[Screenshot grounding data]
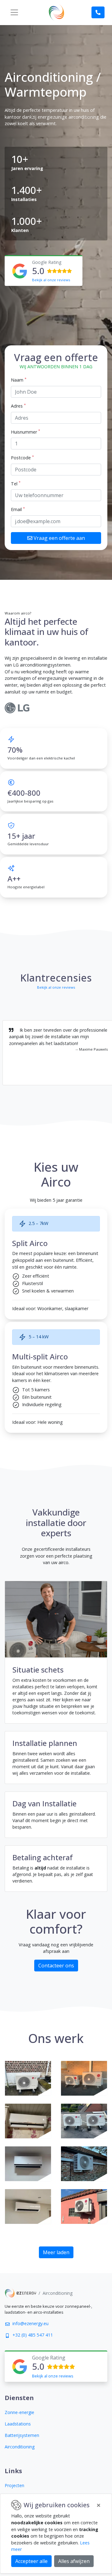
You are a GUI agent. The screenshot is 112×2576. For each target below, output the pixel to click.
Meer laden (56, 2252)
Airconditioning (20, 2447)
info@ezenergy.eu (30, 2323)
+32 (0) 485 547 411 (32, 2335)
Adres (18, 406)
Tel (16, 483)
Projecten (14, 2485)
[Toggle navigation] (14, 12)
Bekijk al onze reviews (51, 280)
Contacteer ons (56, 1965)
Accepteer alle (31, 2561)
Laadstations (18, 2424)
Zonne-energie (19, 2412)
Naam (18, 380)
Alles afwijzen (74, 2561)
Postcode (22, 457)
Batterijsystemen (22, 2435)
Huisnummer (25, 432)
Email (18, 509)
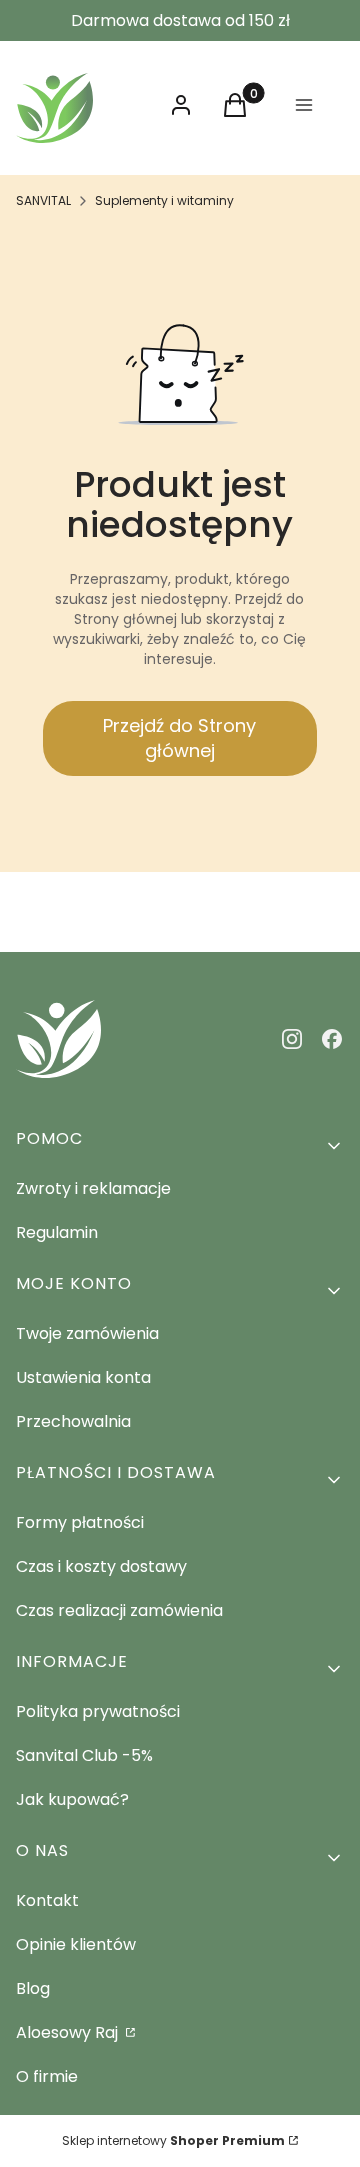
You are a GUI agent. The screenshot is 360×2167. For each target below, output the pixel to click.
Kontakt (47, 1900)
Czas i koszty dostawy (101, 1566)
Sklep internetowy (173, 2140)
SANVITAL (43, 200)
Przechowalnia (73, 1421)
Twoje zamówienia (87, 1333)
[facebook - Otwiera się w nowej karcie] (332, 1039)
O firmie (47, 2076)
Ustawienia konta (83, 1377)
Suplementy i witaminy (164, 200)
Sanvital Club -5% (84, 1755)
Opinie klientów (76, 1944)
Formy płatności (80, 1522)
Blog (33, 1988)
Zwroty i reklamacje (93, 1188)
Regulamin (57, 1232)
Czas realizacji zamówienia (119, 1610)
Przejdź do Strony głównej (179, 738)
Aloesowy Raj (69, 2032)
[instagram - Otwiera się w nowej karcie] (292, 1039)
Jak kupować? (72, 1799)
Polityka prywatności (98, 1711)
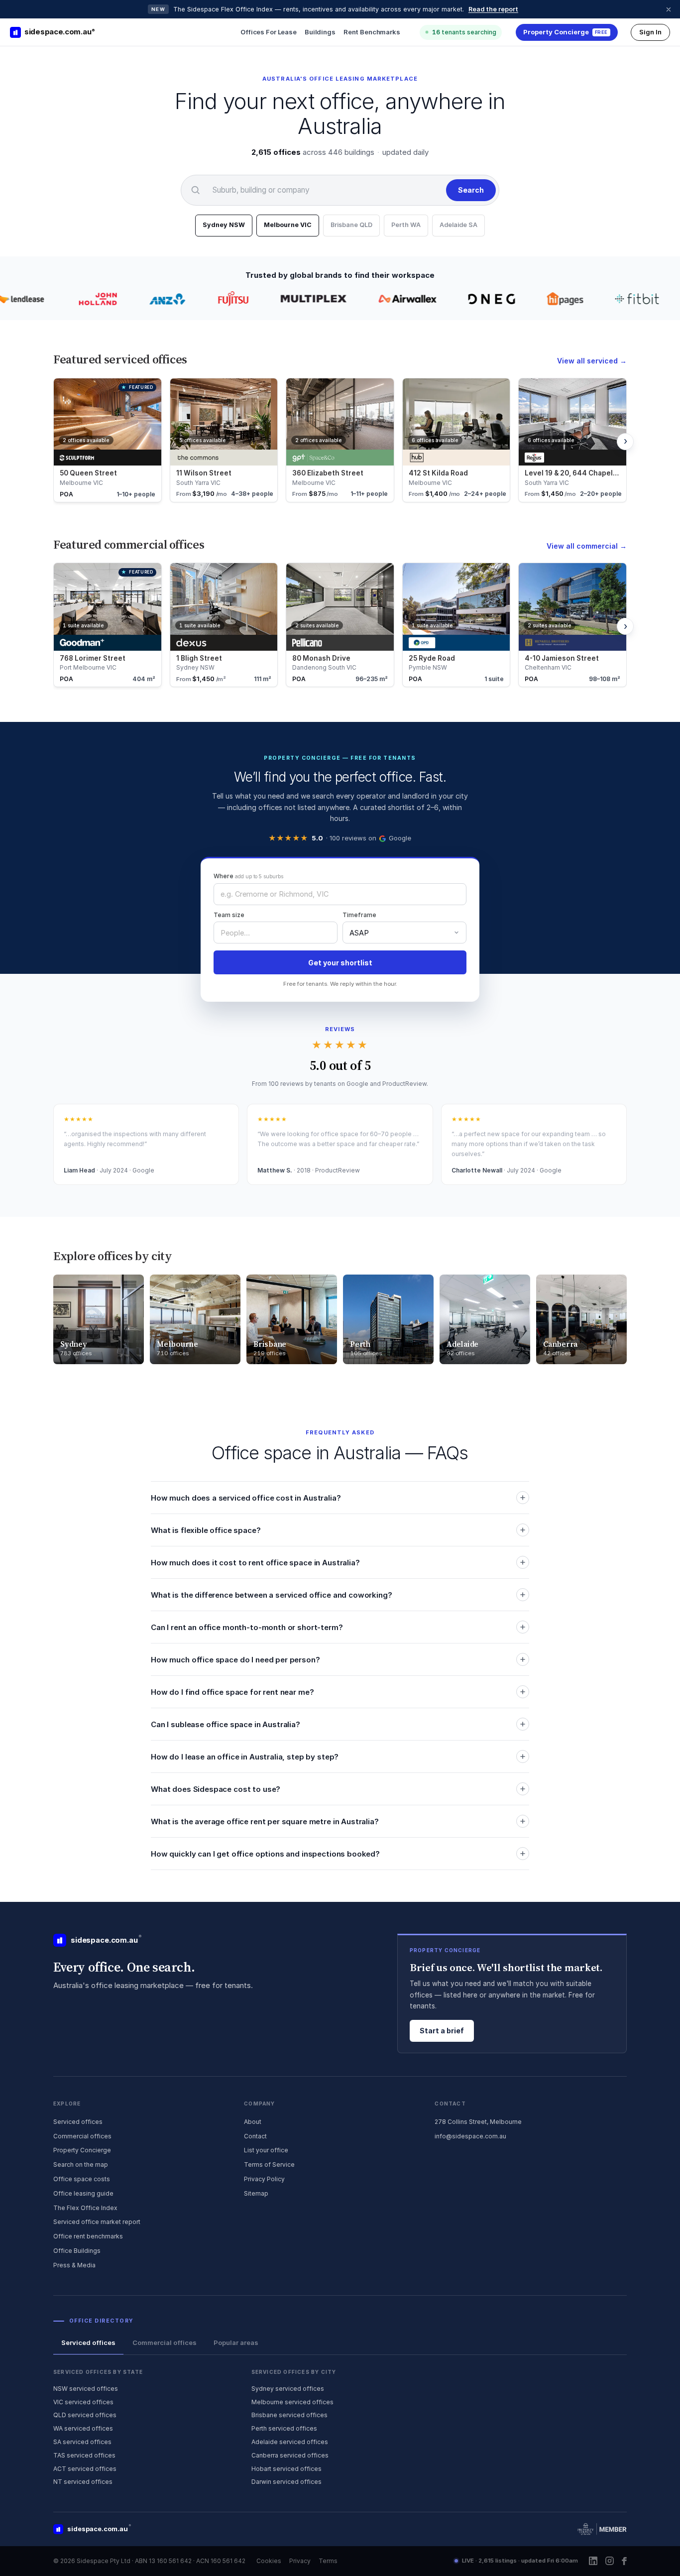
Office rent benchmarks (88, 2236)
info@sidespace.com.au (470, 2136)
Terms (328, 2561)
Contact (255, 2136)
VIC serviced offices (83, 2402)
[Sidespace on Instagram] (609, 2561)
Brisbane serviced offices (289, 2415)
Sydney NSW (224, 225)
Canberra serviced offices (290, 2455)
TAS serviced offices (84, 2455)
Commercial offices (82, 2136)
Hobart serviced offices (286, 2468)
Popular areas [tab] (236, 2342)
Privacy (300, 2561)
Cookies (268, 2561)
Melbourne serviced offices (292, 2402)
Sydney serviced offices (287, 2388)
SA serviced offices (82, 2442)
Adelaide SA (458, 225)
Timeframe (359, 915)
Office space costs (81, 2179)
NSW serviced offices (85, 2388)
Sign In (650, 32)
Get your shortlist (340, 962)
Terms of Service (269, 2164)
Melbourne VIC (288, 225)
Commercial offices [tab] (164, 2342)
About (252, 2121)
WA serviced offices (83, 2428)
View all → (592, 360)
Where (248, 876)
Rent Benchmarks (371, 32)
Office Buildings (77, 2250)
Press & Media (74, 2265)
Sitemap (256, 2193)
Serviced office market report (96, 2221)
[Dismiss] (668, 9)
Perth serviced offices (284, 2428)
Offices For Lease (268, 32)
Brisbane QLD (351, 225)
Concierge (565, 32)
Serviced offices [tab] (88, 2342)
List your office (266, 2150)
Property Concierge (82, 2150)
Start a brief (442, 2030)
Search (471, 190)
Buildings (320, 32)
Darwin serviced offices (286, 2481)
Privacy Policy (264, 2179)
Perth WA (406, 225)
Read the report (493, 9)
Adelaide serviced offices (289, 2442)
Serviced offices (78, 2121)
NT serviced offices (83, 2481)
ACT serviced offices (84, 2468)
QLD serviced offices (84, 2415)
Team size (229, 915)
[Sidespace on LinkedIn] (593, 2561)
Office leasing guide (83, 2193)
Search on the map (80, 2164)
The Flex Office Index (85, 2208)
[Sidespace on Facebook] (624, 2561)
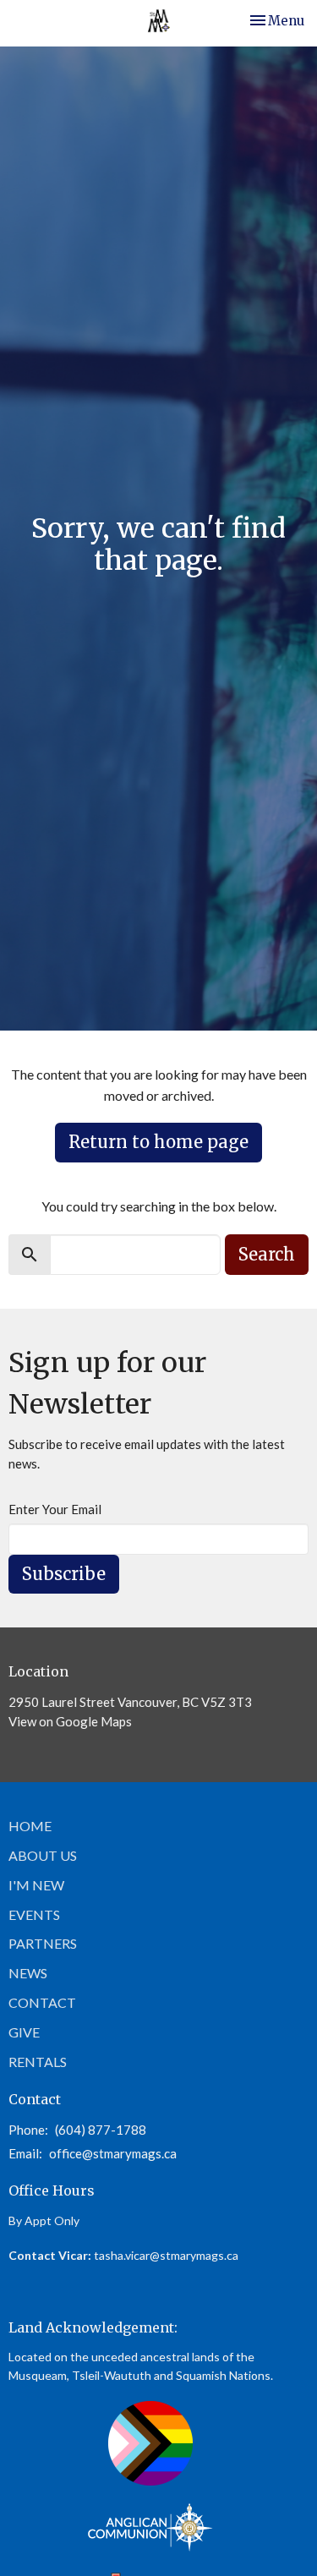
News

**What is being asked:** Look back at the data above. Transcribe exactly the lines starting at the line that contains "Melbourne VIC (288, 225)" and ending at the line that contains "Team size (229, 915)".

**Reply to the task:**
Melbourne VIC (288, 225)
Commercial offices [tab] (164, 2342)
About (252, 2121)
WA serviced offices (83, 2428)
View all → (592, 360)
Where (248, 876)
Rent Benchmarks (371, 32)
Office Buildings (77, 2250)
Press & Media (74, 2265)
Sitemap (256, 2193)
Serviced office market report (96, 2221)
[Dismiss] (668, 9)
Perth serviced offices (284, 2428)
Offices For Lease (268, 32)
Brisbane QLD (351, 225)
Concierge (565, 32)
Serviced offices [tab] (88, 2342)
List your office (266, 2150)
Property Concierge (82, 2150)
Start a brief (442, 2030)
Search (471, 190)
Buildings (320, 32)
Darwin serviced offices (286, 2481)
Privacy Policy (264, 2179)
Perth WA (406, 225)
Read the report (493, 9)
Adelaide serviced offices (289, 2442)
Serviced offices (78, 2121)
NT serviced offices (83, 2481)
ACT serviced offices (84, 2468)
QLD serviced offices (84, 2415)
Team size (229, 915)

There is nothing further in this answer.